Las entradas para ver
a Natalia se agotaron dos horas antes de que comenzara puntualmente el
espectáculo.
La edad promedio de
los asistentes era de unos 25-30 años y habían concurrido con vestimenta
cómoda pero moderadamente elegante.
Luego de un teatral
apagón de cinco segundos, estallaron las luces y la orquesta provocando un
verdadero tsumani sanguíneo en cada unos de los 11.000 espectadores.
El show tenía una
duración prevista de solo 45 minutos como era habitual en Natalia. Por eso —y
para que los asistentes pudieran desplegar el incontenible deseo de bailar de
los diez temas que estaban programados— no había asientos.
Ese primer tema, sólo
instrumental y lumínico —Superlight at
night—, predispuso al auditorio y algunos empezaron a
sacarse la ropa de abrigo.
Antes de que se calmaran los ánimos, oímos el
primer grito electrizante de Natalia, característico del tema The shout of the tigers.

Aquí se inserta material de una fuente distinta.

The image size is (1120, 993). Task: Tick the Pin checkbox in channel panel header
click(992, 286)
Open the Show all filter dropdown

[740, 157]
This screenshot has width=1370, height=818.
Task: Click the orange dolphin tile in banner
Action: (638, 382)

Ingresó al escenario cantándolo y la locura
fue total.
A la orquesta todavía le quedaba mayor volumen
para agregar a sus instrumentos, sin quedarse atrás del arrasador caudal de voz
de la cantante.
Aunque el comienzo fue muy arriba, Natalia y
su orquesta lograron subirlo más y más, provocando en los espectadores gritos,
saltos, abrazos, muchas lágrimas incontenibles de las más sensibles y sobre
todo un coro que hubiera puesto la carne de gallina al mismísimo Beethoven.
El décimo y último tema, We make the show, el
más pegadizo y bailable de los clásicos de Natalia, fue en su
versión extendida (6 minutos) y le dio al espectáculo un broche de oro que
difícilmente podremos olvidar quienes tuvimos la suerte de participar en este
gran despliegue de alegría, armonía, luz, color, ritmo, buen gusto y perfecto
control de la desbordante algarabía que provoca la potente voz de ella.
Esta vez, el escenario estaba preparado para
que la figura de Natalia se fuera perdiendo en una densa neblina multicolor,
saludándonos con carismática sonrisa desde su silla de ruedas.